Rows from a dataset
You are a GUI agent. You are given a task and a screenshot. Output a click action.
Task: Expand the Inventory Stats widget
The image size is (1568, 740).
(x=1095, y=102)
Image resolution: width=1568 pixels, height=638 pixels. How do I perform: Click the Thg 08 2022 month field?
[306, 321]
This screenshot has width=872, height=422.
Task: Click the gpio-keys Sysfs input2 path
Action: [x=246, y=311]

» **PROMPT**
Can you quote every one of these rows word for word?

» **EXPECTED ANSWER**
You are a GUI agent. You are given a task and a screenshot. Output a click action.
Task: Expand the Inventory Stats widget
The image size is (1568, 740).
(x=1095, y=102)
Image resolution: width=1568 pixels, height=638 pixels. How do I perform: Click the Thg 08 2022 month field?
[306, 321]
This screenshot has width=872, height=422.
Task: Click the gpio-keys Sysfs input2 path
Action: [x=246, y=311]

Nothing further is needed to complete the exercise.